▸ EXERCISE REQUIREMENTS:
Once you reach the line with "Instruction: Sort flights by Departs column", copy it and every line after it exactly, up to the end of the data. Omit the pictures.

▸ Stored data entries:

════════════════════

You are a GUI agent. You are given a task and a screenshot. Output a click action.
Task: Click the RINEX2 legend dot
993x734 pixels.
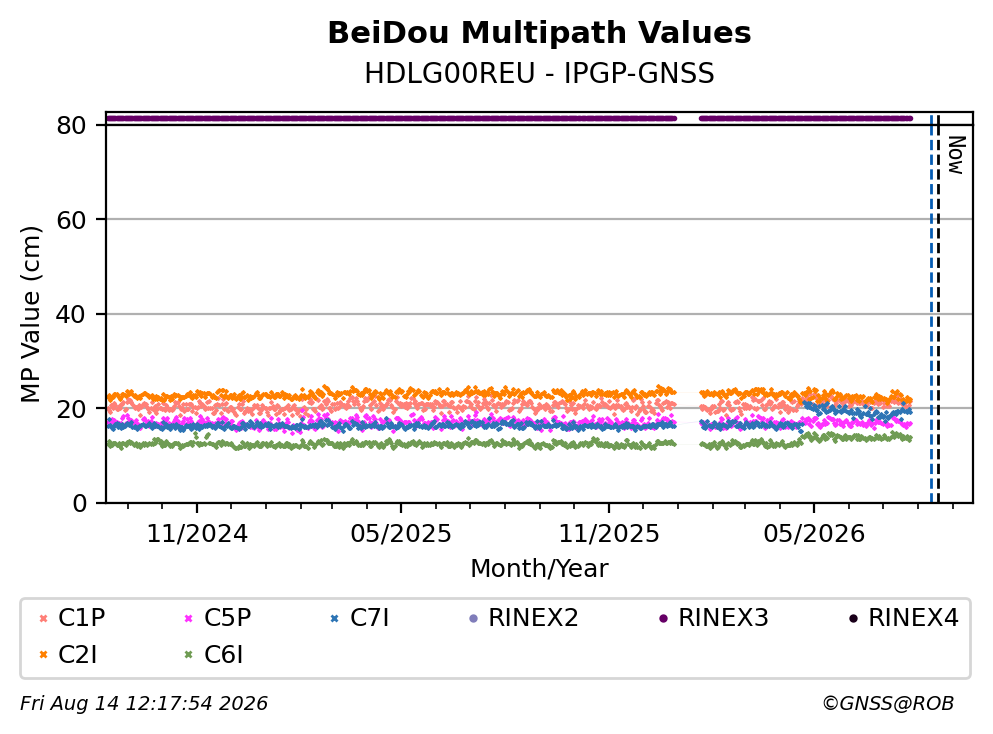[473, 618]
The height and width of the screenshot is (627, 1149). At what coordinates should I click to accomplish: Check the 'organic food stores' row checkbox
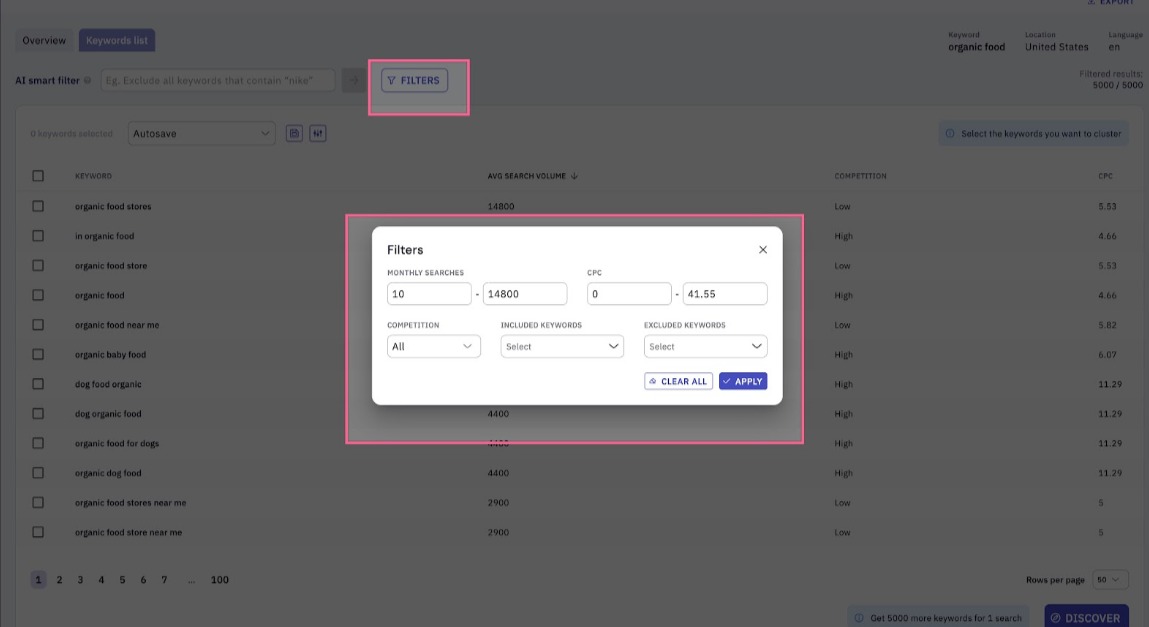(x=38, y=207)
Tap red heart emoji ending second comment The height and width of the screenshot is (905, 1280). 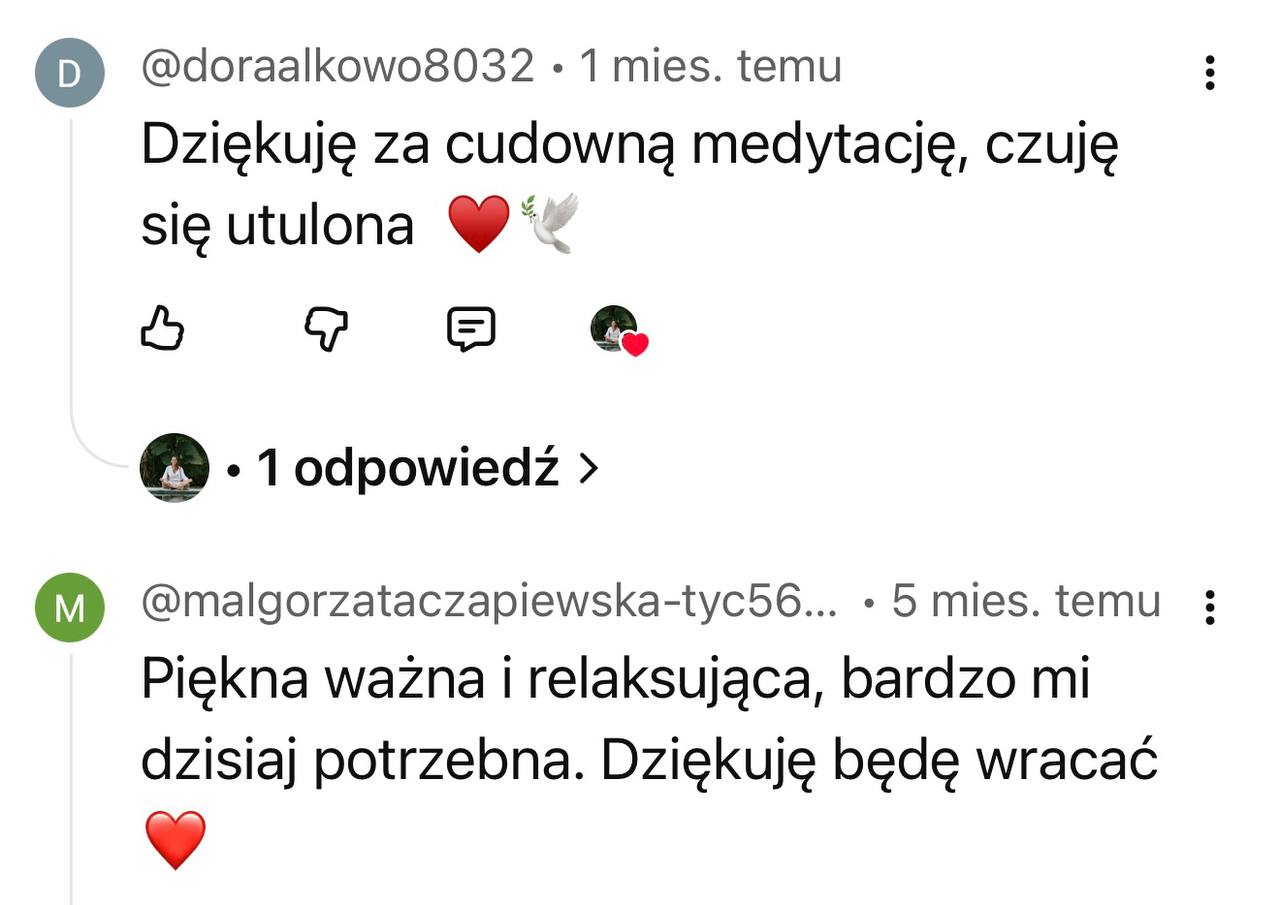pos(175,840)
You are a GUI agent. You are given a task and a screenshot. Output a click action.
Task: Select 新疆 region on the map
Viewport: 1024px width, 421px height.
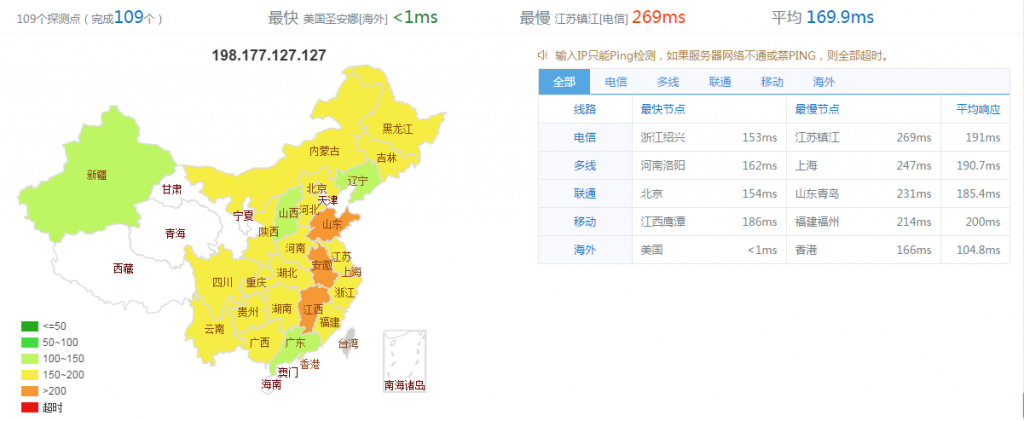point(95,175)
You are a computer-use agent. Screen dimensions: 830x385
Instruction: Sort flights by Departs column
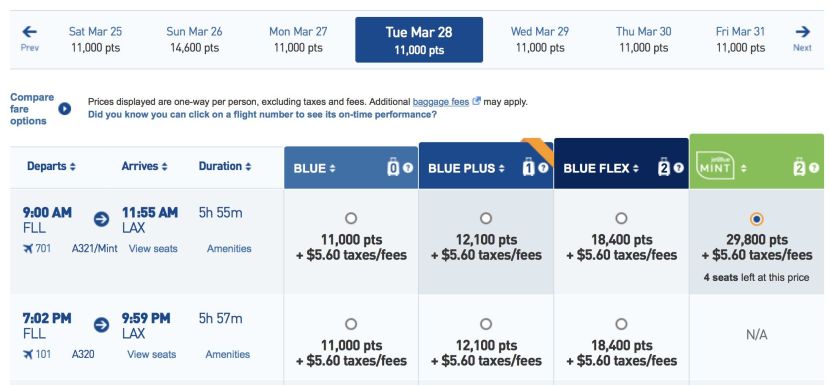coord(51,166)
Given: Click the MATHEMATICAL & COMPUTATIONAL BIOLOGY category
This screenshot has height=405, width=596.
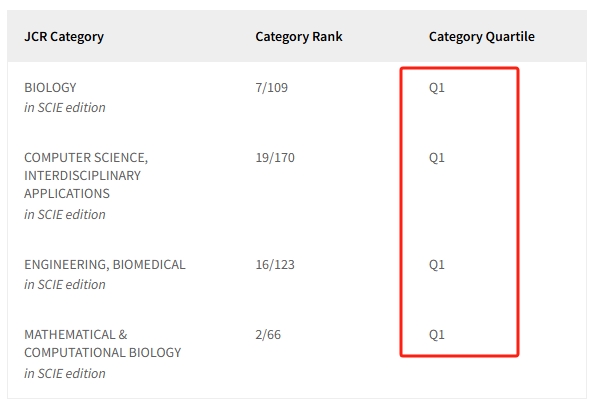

════════════════════

▸ OUTPUT FOR THIS EXERCISE:
Instruction: Sort flights by Departs column
coord(51,166)
Given: Click the MATHEMATICAL & COMPUTATIONAL BIOLOGY category
This screenshot has height=405, width=596.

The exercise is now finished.